Schneeberg Strassenzug und Fassaden, Architekturfotografie im Panorama

Schneeberg | Fürstenplatz

The Fürst-Pückler Park Bad Muskau is a transnational landscape park in English style. While the larger part lies in Poland on the other side of the Neisse River, the central part with the Neues Schloss Castle is located in Bad Muskau in Saxony.

Panorama to follow

Hamburg’s Speicherstadt and Kontorhausviertel districts have been UNESCO World Heritage Sites since 2016. Together, they form a unique example of a functionally coherent area of department stores and offices that is typical of a historically evolved port city. Here you will find, on the one hand, the huge red brick buildings of the Speicherstadt built in the style of historicism (see title image) and, as a contrast, the iconic Kontorhäuser in the style of clinker expressionism.

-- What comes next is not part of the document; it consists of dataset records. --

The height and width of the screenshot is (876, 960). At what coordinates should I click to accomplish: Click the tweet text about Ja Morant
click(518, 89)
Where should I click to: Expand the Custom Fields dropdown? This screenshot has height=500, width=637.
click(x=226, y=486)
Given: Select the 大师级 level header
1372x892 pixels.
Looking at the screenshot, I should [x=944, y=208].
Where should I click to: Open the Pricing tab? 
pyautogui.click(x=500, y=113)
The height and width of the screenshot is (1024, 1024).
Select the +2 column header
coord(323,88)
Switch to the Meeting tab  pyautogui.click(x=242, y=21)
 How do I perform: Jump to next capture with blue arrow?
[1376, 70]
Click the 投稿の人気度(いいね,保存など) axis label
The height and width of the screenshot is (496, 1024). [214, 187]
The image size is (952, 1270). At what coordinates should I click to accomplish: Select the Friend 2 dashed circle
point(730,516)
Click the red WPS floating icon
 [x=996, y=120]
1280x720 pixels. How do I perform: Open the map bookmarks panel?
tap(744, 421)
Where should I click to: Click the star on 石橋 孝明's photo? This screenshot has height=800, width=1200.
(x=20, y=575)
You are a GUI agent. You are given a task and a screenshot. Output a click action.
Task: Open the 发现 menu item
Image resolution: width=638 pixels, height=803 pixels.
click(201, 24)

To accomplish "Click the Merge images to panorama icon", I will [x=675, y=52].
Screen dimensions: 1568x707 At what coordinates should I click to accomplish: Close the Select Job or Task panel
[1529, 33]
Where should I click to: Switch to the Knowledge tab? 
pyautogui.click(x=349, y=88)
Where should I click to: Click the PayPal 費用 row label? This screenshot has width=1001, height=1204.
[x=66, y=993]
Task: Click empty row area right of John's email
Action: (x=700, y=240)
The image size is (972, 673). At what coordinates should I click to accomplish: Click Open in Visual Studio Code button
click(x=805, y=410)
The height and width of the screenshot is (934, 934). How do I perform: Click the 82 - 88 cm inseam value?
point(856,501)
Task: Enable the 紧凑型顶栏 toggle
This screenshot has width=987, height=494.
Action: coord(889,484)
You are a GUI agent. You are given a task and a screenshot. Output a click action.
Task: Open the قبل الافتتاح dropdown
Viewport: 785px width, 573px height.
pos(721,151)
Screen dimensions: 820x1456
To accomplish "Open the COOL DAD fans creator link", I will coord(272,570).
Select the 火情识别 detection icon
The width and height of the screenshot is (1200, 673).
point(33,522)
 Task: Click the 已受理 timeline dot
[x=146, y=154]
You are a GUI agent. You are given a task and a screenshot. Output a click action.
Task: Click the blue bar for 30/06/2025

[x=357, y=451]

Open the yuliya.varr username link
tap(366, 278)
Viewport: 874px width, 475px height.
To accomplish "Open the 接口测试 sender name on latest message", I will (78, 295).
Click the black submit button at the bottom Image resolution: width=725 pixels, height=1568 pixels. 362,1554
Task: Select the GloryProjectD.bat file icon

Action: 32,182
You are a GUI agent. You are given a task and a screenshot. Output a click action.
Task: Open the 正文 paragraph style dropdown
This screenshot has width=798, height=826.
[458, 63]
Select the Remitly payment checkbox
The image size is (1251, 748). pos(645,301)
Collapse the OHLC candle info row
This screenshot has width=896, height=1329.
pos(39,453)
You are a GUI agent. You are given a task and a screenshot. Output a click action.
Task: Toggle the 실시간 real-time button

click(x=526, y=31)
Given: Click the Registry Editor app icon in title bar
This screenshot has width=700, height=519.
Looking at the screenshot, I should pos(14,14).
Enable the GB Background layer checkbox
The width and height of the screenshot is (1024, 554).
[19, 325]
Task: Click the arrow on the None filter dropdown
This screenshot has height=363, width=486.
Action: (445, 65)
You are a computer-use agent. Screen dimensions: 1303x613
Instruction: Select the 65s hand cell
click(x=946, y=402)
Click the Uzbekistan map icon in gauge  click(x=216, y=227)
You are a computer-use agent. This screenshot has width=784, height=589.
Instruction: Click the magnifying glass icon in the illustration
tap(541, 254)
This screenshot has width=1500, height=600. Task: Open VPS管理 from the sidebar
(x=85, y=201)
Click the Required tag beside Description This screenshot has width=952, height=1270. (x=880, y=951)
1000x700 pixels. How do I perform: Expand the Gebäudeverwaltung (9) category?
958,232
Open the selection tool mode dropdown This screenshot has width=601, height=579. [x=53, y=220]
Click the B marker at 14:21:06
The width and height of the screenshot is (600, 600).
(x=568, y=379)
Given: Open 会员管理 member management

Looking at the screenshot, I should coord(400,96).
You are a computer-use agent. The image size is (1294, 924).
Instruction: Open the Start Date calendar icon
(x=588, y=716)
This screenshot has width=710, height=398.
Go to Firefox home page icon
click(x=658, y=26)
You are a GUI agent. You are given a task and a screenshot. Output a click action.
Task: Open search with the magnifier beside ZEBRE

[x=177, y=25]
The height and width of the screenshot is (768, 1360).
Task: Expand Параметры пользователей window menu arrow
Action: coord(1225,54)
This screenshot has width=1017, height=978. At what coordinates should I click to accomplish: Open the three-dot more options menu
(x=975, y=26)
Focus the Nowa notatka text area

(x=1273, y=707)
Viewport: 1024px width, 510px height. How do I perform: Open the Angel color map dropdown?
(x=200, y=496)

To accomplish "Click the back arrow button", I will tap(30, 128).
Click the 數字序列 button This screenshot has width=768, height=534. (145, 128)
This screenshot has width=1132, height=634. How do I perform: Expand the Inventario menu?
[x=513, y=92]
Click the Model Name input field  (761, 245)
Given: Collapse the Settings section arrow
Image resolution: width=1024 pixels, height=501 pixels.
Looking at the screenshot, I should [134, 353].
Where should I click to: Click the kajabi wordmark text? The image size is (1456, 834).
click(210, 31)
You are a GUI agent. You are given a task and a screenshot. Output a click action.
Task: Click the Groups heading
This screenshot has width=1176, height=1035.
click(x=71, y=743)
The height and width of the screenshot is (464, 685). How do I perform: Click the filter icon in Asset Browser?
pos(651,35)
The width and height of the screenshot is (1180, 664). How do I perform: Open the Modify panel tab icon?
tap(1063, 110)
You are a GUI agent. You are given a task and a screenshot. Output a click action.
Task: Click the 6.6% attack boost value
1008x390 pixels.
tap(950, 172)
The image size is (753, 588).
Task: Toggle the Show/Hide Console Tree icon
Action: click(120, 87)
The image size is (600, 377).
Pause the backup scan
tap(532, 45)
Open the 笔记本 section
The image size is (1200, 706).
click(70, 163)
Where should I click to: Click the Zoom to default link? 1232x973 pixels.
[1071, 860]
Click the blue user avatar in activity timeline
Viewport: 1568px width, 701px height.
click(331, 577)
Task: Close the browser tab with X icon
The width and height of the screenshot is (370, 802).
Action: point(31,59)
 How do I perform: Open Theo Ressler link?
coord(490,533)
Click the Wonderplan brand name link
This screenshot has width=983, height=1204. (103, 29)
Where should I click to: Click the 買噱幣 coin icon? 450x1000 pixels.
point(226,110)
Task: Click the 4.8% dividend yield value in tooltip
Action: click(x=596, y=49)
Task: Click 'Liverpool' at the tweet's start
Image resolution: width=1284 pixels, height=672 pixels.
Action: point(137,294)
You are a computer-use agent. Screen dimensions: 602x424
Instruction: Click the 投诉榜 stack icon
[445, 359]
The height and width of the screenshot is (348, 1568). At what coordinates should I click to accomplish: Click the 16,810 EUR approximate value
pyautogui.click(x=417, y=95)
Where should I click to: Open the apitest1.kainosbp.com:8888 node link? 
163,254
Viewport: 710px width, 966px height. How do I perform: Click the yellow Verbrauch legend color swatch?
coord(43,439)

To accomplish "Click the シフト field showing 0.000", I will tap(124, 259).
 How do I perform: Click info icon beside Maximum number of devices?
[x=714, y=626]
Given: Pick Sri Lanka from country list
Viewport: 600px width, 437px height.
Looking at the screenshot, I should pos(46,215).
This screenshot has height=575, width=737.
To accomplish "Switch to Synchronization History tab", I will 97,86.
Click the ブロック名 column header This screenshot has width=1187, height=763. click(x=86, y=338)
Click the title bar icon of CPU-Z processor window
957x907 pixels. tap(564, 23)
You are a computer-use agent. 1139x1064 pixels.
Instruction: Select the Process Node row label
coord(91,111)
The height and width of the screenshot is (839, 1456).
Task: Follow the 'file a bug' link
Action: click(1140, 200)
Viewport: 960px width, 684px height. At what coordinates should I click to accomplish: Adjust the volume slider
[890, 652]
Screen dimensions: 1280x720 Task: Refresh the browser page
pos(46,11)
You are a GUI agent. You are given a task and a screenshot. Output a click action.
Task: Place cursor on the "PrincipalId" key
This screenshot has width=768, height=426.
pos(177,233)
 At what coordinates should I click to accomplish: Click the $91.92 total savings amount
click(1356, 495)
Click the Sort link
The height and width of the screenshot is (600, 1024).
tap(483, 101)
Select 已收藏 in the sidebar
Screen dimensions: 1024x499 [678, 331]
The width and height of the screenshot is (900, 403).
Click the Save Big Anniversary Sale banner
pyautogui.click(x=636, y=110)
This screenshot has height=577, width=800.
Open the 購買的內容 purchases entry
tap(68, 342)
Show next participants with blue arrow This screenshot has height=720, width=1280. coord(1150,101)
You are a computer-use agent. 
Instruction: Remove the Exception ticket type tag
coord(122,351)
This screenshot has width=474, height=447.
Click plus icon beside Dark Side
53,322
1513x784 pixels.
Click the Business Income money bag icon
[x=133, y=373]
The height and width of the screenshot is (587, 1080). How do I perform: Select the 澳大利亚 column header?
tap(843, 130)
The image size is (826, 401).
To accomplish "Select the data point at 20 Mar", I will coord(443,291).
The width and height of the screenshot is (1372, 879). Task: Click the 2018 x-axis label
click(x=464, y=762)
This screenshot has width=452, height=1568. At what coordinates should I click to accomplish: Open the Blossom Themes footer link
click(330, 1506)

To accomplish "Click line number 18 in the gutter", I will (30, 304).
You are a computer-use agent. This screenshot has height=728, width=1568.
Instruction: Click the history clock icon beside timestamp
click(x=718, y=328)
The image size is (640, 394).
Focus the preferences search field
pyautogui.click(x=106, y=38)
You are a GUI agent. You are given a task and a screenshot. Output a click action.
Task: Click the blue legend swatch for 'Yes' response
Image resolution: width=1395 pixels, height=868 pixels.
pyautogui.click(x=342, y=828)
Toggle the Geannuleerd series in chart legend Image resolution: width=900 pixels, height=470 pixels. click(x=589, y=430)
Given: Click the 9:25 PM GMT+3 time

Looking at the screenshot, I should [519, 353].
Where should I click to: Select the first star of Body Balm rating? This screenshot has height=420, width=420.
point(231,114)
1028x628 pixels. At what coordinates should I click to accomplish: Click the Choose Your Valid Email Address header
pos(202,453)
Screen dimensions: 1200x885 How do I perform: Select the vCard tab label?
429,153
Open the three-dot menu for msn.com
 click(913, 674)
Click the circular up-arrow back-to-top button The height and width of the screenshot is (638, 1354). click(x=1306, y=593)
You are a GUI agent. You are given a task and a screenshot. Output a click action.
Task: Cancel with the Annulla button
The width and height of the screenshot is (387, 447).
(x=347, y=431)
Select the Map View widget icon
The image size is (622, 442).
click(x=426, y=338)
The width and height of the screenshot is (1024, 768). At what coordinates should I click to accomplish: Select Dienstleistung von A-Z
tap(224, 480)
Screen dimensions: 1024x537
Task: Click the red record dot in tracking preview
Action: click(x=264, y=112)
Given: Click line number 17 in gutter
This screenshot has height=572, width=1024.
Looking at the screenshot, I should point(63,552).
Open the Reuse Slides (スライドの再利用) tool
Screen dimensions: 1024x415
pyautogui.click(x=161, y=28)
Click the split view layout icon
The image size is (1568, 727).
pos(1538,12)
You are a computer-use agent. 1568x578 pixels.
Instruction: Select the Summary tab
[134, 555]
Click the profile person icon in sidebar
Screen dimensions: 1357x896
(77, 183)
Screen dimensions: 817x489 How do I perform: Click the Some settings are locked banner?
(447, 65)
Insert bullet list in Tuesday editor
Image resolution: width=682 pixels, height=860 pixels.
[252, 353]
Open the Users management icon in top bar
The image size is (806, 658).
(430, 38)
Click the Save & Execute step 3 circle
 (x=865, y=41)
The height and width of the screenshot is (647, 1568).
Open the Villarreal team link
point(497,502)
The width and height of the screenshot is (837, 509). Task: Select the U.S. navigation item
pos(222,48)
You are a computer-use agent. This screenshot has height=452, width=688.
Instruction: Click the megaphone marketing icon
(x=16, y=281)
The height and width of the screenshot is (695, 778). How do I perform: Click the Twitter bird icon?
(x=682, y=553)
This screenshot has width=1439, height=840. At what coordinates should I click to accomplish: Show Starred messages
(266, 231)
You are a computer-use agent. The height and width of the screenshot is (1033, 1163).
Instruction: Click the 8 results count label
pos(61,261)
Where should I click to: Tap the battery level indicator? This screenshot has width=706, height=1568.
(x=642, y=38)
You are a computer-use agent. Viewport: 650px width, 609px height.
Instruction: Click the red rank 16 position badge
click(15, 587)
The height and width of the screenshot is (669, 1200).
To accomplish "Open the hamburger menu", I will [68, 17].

Hamburg, Sprinkenhof Kontorhausviertel

Hamburg  Sprinkenhof, Kontorhausviertel

We will conclude with the German icon of modernism, the Bauhaus. The architecture college and its professors founded the style of the New Objectivity in Weimar, Dessau and Berlin, which had a decisive influence on the architecture and art of the 20th century by bringing together art and craft and focusing primarily on purposeful structures.